衰老中心研究人员发现,人类衰老脂肪细胞会释放一种叫做激活素A(activin A)的蛋白质,损害脂肪组织干细胞的功能和脂肪组织。他们发现,衰老小鼠血液和脂肪组织中的激活素A增加。
使用Janus激酶(JAK)抑制剂药物治疗衰老小鼠(相对于80岁的人类),减少了激活素A的数量,并且部分逆转导致老年糖尿病的脂肪组织胰岛素抵抗。在一种其衰老细胞表达药物-激活基因的衰老小鼠(INK-ATTAC小鼠)中,治疗触发该基因清除衰老细胞,减激活素A,并且增加促进胰岛素敏感性的蛋白质,减少糖尿病。在正常、自然衰老小鼠中,JAK抑制剂具有平行的效果。

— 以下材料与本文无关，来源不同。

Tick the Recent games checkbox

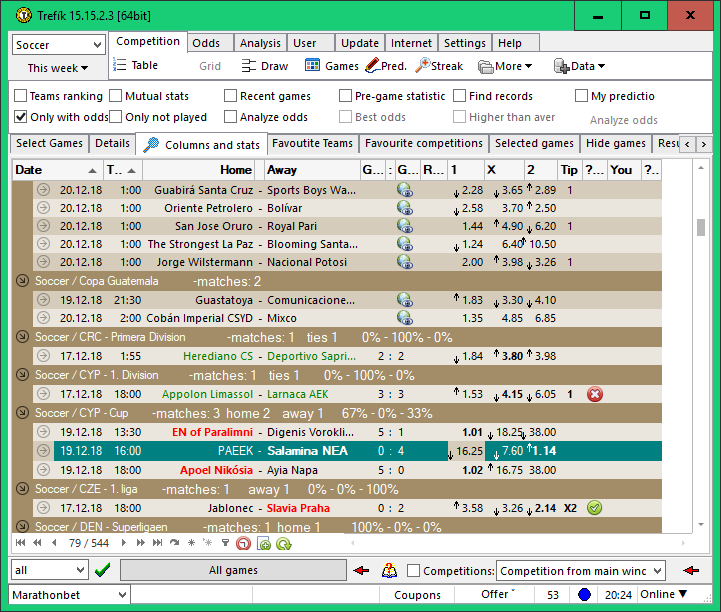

"治疗改善了动物的血糖和胰岛素耐受性测试"Kirkland博士说,"我们的研究暗示,以衰老细胞或其产物为靶点,可能是延迟、预防、缓解或治疗衰老相关干细胞和组织功能障碍以及代谢疾病的有前途的方法。"(生物谷 Bioon.com)
DOI: 10.7554/eLife.12997
Targeting senescent cells enhances adipogenesis and metabolic function in old age
Senescent cells accumulate in fat with aging. We previously found genetic clearance of senescent cells from progeroid INK-ATTAC mice prevents lipodystrophy. Here we show that primary human senescent fat progenitors secrete activin A and directly inhibit adipogenesis in non-senescent progenitors. Blocking activin A partially restored lipid accumulation and expression of key adipogenic markers in differentiating progenitors exposed to senescent cells. Mouse fat tissue activin A increased with aging. Clearing senescent cells from 18-month-old naturally-aged INK-ATTAC mice reduced circulating activin A, blunted fat loss, and enhanced adipogenic transcription factor expression within 3 weeks. JAK inhibitor suppressed senescent cell activin A production and blunted senescent cell-mediated inhibition of adipogenesis. Eight weeks-treatment with ruxolitinib, an FDA-approved JAK1/2 inhibitor, reduced circulating activin A, preserved fat mass, reduced lipotoxicity, and increased insulin sensitivity in 22-month-old mice. Our study indicates targeting senescent cells or their products may alleviate age-related dysfunction of progenitors, adipose tissue, and metabolism.